--- EXERCISE REQUIREMENTS ---
Reproduce the rows below word for word, keeping every line as it appears.

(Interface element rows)
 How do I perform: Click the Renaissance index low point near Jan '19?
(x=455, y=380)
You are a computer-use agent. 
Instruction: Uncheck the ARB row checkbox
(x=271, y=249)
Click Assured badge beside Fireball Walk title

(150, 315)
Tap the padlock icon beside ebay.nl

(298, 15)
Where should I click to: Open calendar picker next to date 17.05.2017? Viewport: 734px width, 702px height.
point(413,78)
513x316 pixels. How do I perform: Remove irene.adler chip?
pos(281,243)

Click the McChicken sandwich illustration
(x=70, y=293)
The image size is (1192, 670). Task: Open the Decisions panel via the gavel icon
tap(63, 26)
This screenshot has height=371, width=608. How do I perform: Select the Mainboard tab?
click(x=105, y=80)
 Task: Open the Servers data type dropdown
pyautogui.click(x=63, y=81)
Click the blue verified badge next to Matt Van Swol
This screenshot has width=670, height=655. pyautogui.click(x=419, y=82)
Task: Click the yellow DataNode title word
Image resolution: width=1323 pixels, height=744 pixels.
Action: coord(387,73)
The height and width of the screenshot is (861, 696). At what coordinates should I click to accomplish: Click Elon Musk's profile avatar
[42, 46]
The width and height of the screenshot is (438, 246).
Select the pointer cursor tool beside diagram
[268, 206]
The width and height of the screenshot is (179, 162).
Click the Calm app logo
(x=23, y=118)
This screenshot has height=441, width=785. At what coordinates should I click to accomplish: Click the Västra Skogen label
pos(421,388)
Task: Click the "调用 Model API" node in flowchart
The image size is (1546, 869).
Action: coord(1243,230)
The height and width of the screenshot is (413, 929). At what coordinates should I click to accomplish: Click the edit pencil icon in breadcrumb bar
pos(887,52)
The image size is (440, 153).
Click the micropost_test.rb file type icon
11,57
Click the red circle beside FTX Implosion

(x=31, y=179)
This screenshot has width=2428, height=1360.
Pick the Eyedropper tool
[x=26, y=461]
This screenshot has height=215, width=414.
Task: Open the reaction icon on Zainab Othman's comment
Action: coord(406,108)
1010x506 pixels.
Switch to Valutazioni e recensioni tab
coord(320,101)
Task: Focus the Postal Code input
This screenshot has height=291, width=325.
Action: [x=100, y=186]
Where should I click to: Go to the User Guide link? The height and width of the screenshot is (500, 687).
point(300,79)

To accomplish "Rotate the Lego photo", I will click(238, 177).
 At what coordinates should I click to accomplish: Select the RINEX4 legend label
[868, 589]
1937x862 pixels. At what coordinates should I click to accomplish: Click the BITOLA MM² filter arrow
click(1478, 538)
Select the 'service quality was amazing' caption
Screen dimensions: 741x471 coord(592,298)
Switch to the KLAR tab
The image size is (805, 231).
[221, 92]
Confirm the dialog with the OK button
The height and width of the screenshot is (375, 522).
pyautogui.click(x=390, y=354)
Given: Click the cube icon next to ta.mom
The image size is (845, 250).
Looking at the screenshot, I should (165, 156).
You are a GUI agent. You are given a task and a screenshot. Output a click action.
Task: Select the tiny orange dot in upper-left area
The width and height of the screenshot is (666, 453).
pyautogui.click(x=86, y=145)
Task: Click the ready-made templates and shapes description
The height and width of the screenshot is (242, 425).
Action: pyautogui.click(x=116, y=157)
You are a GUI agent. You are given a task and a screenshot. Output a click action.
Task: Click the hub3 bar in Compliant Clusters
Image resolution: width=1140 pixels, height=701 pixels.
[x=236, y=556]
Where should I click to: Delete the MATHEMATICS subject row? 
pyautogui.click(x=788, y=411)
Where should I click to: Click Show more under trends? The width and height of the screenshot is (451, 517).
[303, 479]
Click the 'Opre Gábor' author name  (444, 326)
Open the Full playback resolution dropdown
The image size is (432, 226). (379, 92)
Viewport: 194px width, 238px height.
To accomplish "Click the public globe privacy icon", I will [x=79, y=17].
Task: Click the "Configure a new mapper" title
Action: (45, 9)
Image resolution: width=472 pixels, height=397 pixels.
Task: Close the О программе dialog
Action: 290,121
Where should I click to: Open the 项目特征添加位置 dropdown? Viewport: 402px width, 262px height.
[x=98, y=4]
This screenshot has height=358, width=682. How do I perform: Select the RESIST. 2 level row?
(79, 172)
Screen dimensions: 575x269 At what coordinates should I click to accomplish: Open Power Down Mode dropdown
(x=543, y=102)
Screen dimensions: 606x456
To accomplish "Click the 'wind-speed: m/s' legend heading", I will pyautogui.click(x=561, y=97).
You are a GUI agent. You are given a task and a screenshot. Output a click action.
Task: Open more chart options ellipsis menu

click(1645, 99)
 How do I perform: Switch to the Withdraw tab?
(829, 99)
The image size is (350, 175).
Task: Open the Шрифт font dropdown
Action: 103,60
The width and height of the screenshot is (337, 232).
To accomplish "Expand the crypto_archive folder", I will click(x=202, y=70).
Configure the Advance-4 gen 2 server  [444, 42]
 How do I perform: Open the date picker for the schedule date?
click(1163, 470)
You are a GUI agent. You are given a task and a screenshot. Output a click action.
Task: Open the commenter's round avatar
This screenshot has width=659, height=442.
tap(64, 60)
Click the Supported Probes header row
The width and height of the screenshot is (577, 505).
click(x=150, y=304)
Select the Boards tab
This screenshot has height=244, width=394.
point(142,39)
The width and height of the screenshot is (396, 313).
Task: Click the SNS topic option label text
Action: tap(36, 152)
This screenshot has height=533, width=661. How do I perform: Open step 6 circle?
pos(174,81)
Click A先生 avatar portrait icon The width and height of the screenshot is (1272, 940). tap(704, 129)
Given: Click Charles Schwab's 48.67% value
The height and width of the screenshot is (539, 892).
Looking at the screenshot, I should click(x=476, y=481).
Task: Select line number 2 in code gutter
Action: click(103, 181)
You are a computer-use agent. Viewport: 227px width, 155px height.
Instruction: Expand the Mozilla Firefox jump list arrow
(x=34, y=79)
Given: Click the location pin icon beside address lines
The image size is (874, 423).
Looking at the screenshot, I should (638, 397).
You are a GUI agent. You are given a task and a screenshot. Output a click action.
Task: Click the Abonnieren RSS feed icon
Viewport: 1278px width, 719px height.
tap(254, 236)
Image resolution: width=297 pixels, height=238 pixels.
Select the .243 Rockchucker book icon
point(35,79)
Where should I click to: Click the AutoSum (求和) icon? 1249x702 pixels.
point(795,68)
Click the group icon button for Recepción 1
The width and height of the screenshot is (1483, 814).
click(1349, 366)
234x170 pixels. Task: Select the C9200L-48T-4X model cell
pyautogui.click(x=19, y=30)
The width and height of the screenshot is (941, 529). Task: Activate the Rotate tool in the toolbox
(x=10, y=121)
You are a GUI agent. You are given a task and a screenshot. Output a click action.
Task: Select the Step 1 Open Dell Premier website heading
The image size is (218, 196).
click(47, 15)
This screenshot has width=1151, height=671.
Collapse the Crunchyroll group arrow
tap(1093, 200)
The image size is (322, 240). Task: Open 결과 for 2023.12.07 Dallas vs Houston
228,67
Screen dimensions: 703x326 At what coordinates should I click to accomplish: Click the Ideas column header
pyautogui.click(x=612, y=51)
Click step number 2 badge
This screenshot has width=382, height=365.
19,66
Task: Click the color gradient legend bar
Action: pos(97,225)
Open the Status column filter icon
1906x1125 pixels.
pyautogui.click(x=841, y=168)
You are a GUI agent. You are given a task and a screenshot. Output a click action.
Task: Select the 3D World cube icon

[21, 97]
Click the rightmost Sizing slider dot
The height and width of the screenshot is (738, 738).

--- ANSWER TO THIS PROBLEM ---
 How do I perform: Click the Renaissance index low point near Jan '19?
(x=455, y=380)
You are a computer-use agent. 
Instruction: Uncheck the ARB row checkbox
(x=271, y=249)
Click Assured badge beside Fireball Walk title

(150, 315)
Tap the padlock icon beside ebay.nl

(298, 15)
Where should I click to: Open calendar picker next to date 17.05.2017? Viewport: 734px width, 702px height.
point(413,78)
513x316 pixels. How do I perform: Remove irene.adler chip?
pos(281,243)

Click the McChicken sandwich illustration
(x=70, y=293)
The image size is (1192, 670). Task: Open the Decisions panel via the gavel icon
tap(63, 26)
This screenshot has height=371, width=608. How do I perform: Select the Mainboard tab?
click(x=105, y=80)
 Task: Open the Servers data type dropdown
pyautogui.click(x=63, y=81)
Click the blue verified badge next to Matt Van Swol
This screenshot has width=670, height=655. pyautogui.click(x=419, y=82)
Task: Click the yellow DataNode title word
Image resolution: width=1323 pixels, height=744 pixels.
Action: coord(387,73)
The height and width of the screenshot is (861, 696). At what coordinates should I click to accomplish: Click Elon Musk's profile avatar
[42, 46]
The width and height of the screenshot is (438, 246).
Select the pointer cursor tool beside diagram
[268, 206]
The width and height of the screenshot is (179, 162).
Click the Calm app logo
(x=23, y=118)
This screenshot has height=441, width=785. At what coordinates should I click to accomplish: Click the Västra Skogen label
pos(421,388)
Task: Click the "调用 Model API" node in flowchart
The image size is (1546, 869).
Action: coord(1243,230)
The height and width of the screenshot is (413, 929). At what coordinates should I click to accomplish: Click the edit pencil icon in breadcrumb bar
pos(887,52)
The image size is (440, 153).
Click the micropost_test.rb file type icon
11,57
Click the red circle beside FTX Implosion

(x=31, y=179)
This screenshot has width=2428, height=1360.
Pick the Eyedropper tool
[x=26, y=461]
This screenshot has height=215, width=414.
Task: Open the reaction icon on Zainab Othman's comment
Action: coord(406,108)
1010x506 pixels.
Switch to Valutazioni e recensioni tab
coord(320,101)
Task: Focus the Postal Code input
This screenshot has height=291, width=325.
Action: [x=100, y=186]
Where should I click to: Go to the User Guide link? The height and width of the screenshot is (500, 687).
point(300,79)

To accomplish "Rotate the Lego photo", I will click(238, 177).
 At what coordinates should I click to accomplish: Select the RINEX4 legend label
[868, 589]
1937x862 pixels. At what coordinates should I click to accomplish: Click the BITOLA MM² filter arrow
click(1478, 538)
Select the 'service quality was amazing' caption
Screen dimensions: 741x471 coord(592,298)
Switch to the KLAR tab
The image size is (805, 231).
[221, 92]
Confirm the dialog with the OK button
The height and width of the screenshot is (375, 522).
pyautogui.click(x=390, y=354)
Given: Click the cube icon next to ta.mom
The image size is (845, 250).
Looking at the screenshot, I should (165, 156).
You are a GUI agent. You are given a task and a screenshot. Output a click action.
Task: Select the tiny orange dot in upper-left area
The width and height of the screenshot is (666, 453).
pyautogui.click(x=86, y=145)
Task: Click the ready-made templates and shapes description
The height and width of the screenshot is (242, 425).
Action: pyautogui.click(x=116, y=157)
You are a GUI agent. You are given a task and a screenshot. Output a click action.
Task: Click the hub3 bar in Compliant Clusters
Image resolution: width=1140 pixels, height=701 pixels.
[x=236, y=556]
Where should I click to: Delete the MATHEMATICS subject row? 
pyautogui.click(x=788, y=411)
Where should I click to: Click Show more under trends? The width and height of the screenshot is (451, 517).
[303, 479]
Click the 'Opre Gábor' author name  (444, 326)
Open the Full playback resolution dropdown
The image size is (432, 226). (379, 92)
Viewport: 194px width, 238px height.
To accomplish "Click the public globe privacy icon", I will [x=79, y=17].
Task: Click the "Configure a new mapper" title
Action: (45, 9)
Image resolution: width=472 pixels, height=397 pixels.
Task: Close the О программе dialog
Action: 290,121
Where should I click to: Open the 项目特征添加位置 dropdown? Viewport: 402px width, 262px height.
[x=98, y=4]
This screenshot has height=358, width=682. How do I perform: Select the RESIST. 2 level row?
(79, 172)
Screen dimensions: 575x269 At what coordinates should I click to accomplish: Open Power Down Mode dropdown
(x=543, y=102)
Screen dimensions: 606x456
To accomplish "Click the 'wind-speed: m/s' legend heading", I will pyautogui.click(x=561, y=97).
You are a GUI agent. You are given a task and a screenshot. Output a click action.
Task: Open more chart options ellipsis menu

click(1645, 99)
 How do I perform: Switch to the Withdraw tab?
(829, 99)
The image size is (350, 175).
Task: Open the Шрифт font dropdown
Action: 103,60
The width and height of the screenshot is (337, 232).
To accomplish "Expand the crypto_archive folder", I will click(x=202, y=70).
Configure the Advance-4 gen 2 server  [444, 42]
 How do I perform: Open the date picker for the schedule date?
click(1163, 470)
You are a GUI agent. You are given a task and a screenshot. Output a click action.
Task: Open the commenter's round avatar
This screenshot has width=659, height=442.
tap(64, 60)
Click the Supported Probes header row
The width and height of the screenshot is (577, 505).
click(x=150, y=304)
Select the Boards tab
This screenshot has height=244, width=394.
point(142,39)
The width and height of the screenshot is (396, 313).
Task: Click the SNS topic option label text
Action: tap(36, 152)
This screenshot has height=533, width=661. How do I perform: Open step 6 circle?
pos(174,81)
Click A先生 avatar portrait icon The width and height of the screenshot is (1272, 940). tap(704, 129)
Given: Click Charles Schwab's 48.67% value
The height and width of the screenshot is (539, 892).
Looking at the screenshot, I should click(x=476, y=481).
Task: Select line number 2 in code gutter
Action: click(103, 181)
You are a computer-use agent. Viewport: 227px width, 155px height.
Instruction: Expand the Mozilla Firefox jump list arrow
(x=34, y=79)
Given: Click the location pin icon beside address lines
The image size is (874, 423).
Looking at the screenshot, I should (638, 397).
You are a GUI agent. You are given a task and a screenshot. Output a click action.
Task: Click the Abonnieren RSS feed icon
Viewport: 1278px width, 719px height.
tap(254, 236)
Image resolution: width=297 pixels, height=238 pixels.
Select the .243 Rockchucker book icon
point(35,79)
Where should I click to: Click the AutoSum (求和) icon? 1249x702 pixels.
point(795,68)
Click the group icon button for Recepción 1
The width and height of the screenshot is (1483, 814).
click(1349, 366)
234x170 pixels. Task: Select the C9200L-48T-4X model cell
pyautogui.click(x=19, y=30)
The width and height of the screenshot is (941, 529). Task: Activate the Rotate tool in the toolbox
(x=10, y=121)
You are a GUI agent. You are given a task and a screenshot. Output a click action.
Task: Select the Step 1 Open Dell Premier website heading
The image size is (218, 196).
click(47, 15)
This screenshot has width=1151, height=671.
Collapse the Crunchyroll group arrow
tap(1093, 200)
The image size is (322, 240). Task: Open 결과 for 2023.12.07 Dallas vs Houston
228,67
Screen dimensions: 703x326 At what coordinates should I click to accomplish: Click the Ideas column header
pyautogui.click(x=612, y=51)
Click step number 2 badge
This screenshot has width=382, height=365.
19,66
Task: Click the color gradient legend bar
Action: pos(97,225)
Open the Status column filter icon
1906x1125 pixels.
pyautogui.click(x=841, y=168)
You are a GUI agent. You are given a task and a screenshot. Output a click action.
Task: Select the 3D World cube icon

[21, 97]
Click the rightmost Sizing slider dot
The height and width of the screenshot is (738, 738).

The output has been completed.